In this week’s Pearls episode we’ve been looking at how Jesus (in the Parable of the Sower) shows us one way to do our part by taking a look at where the composition of the soil of our heart might be:

– a hardened path (unwillingness to accept God’s truth)

– stony ground (lack of trust in God amidst trials and anxieties)

– choked with weeds (allurements of the world)

The point is that the enemy of our human nature is always trying to steal away the seed of God’s Word – His divine plan for our life.

Near Death Experiences (NDEs) provide an illuminating example of how we must battle to hold onto and cultivate the seeds that are planted in us.

First – NDEs are not just the stuff of bad SciFi and Hallmark movies (we don’t know if they actually show up in Hallmark movies, but doesn’t it seem like they would go together?).  While many NDEs may, in fact, simply be psychological artifacts that occur when the brain is wavering on the precipice between here and eternity, there are also many that have stood up to rigorous investigation.  Here’s some helpful background on NDEs from the Magis Center.
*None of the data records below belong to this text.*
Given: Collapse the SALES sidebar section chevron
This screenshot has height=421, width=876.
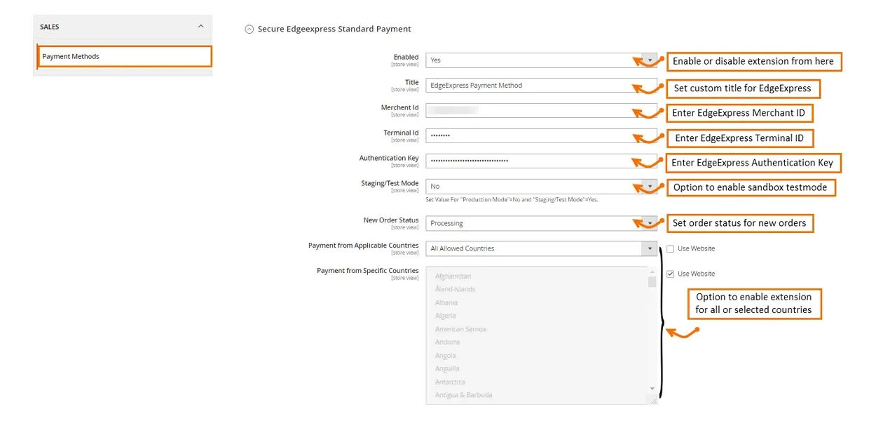Looking at the screenshot, I should click(x=200, y=27).
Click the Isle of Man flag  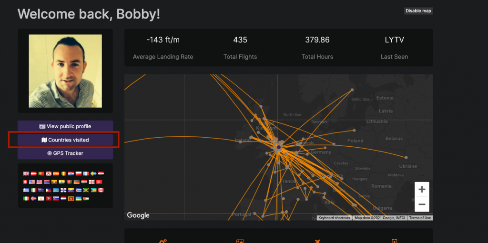[x=49, y=199]
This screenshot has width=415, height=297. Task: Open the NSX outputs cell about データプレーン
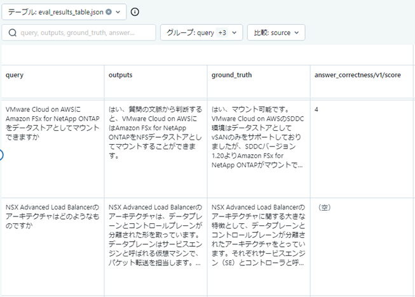pyautogui.click(x=156, y=247)
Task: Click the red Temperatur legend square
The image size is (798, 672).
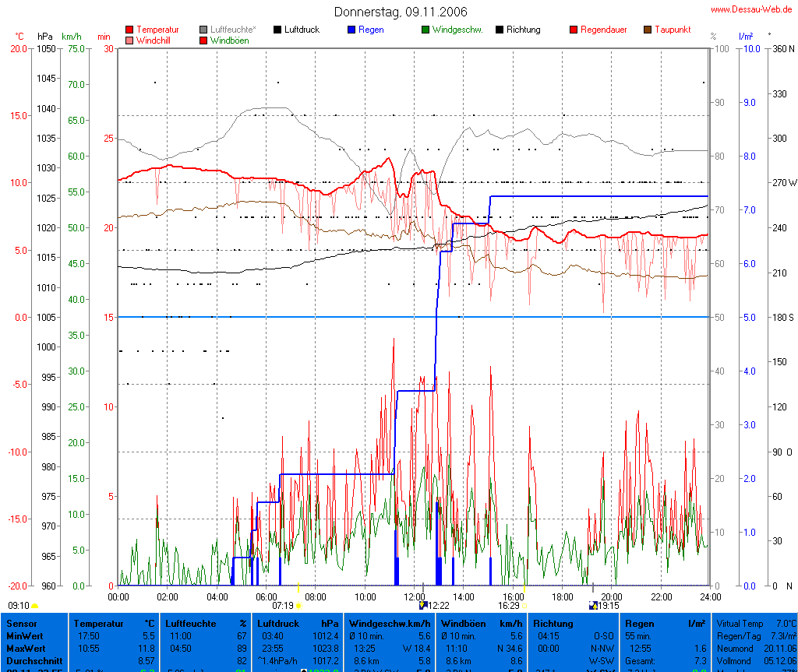Action: (x=129, y=30)
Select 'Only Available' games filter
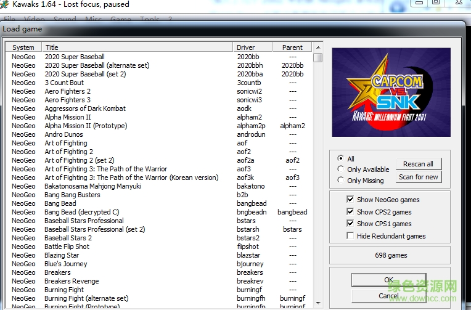 [340, 169]
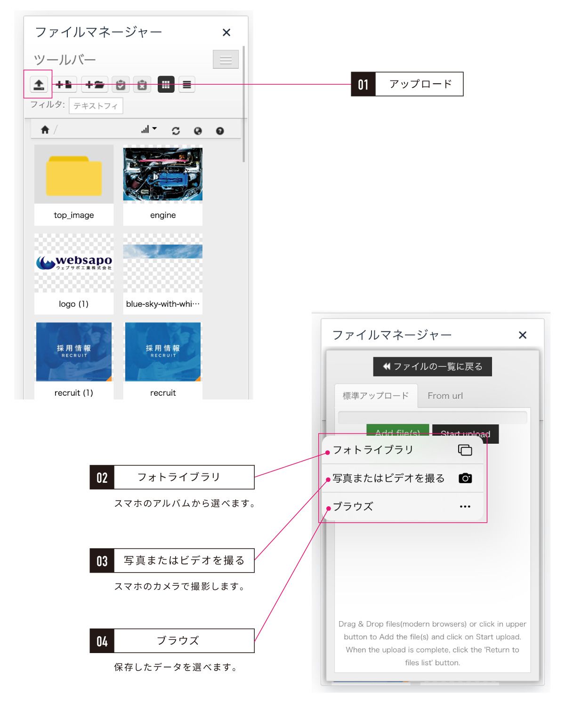Click the globe icon in the breadcrumb bar

tap(198, 129)
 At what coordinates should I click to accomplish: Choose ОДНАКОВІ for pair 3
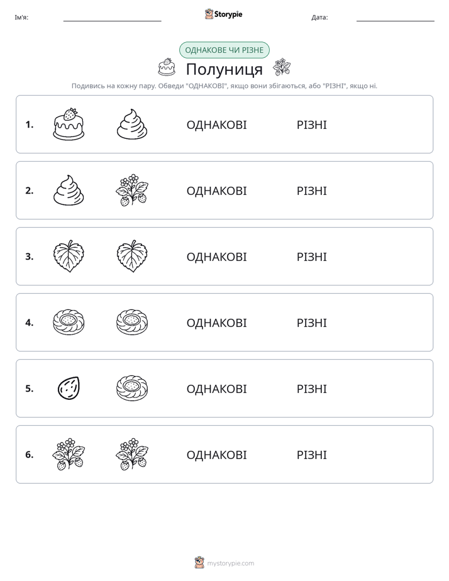pyautogui.click(x=216, y=257)
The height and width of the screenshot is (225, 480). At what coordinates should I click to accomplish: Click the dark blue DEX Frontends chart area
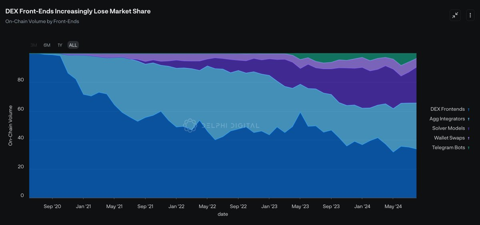pyautogui.click(x=120, y=168)
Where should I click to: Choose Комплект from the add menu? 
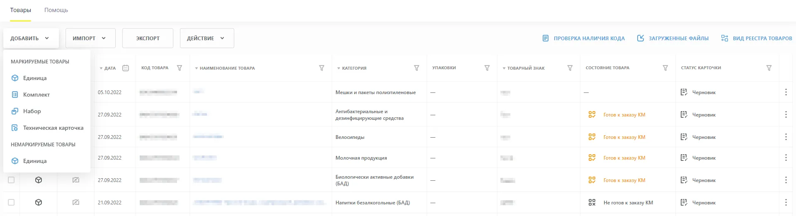click(36, 95)
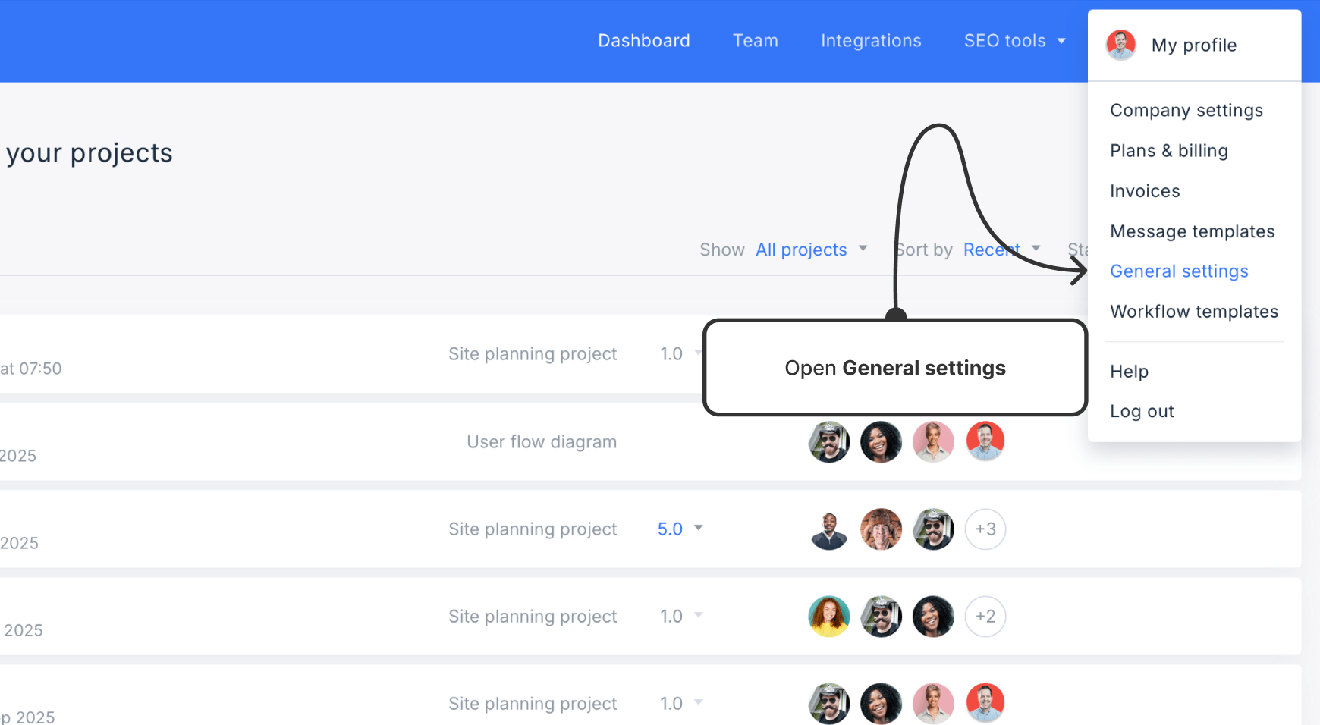
Task: Click the My profile avatar icon
Action: pos(1121,45)
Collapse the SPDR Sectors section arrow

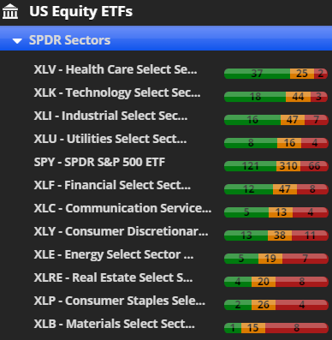17,41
Today we focus on an NDE account by Ms. Penny Wittbrodt, that is quite popular.

Whatever else you might make of this specific event, it contains a lesson that is key to this week’s Pearls episode (and in the postscript we point out two additional valuable lessons from her NDE).

At about the 19 minute mark in her testimony, Ms. Wittbrodt makes a brief side comment about her experience – “the further out you get, the more you start to question it.”
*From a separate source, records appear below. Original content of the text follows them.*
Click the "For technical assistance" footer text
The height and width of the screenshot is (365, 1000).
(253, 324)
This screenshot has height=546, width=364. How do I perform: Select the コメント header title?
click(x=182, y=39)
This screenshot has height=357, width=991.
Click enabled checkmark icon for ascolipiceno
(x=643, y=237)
And that’s the one that gets to the heart of this week’s episode on doing our part to increase our faith.  The fallen world, our fallen nature, and satan and his minions are always working to steal the seeds that God plants in us.  Think about Ms. Wittbrodt’s experience.  She had a Near Death Experience that seems to have been more real to her than perhaps anything else in her life.  And yet, as time goes on, she “starts to question it.”

You’ve probably had a similar experience of a time when the presence of God seemed absolutely certain to you.  But then layer by layer it becomes dulled and buried under the daily events of life, until you start to question it.

This is why St. Ignatius encourages us to go back to those moments and “taste them again.”  And this is why we often talk about “collecting our pearls” and going back and meditating on them.

And this is exactly what Jesus is warning – that if we’re not careful, the seeds of His Word are lost to the worries and distractions of life.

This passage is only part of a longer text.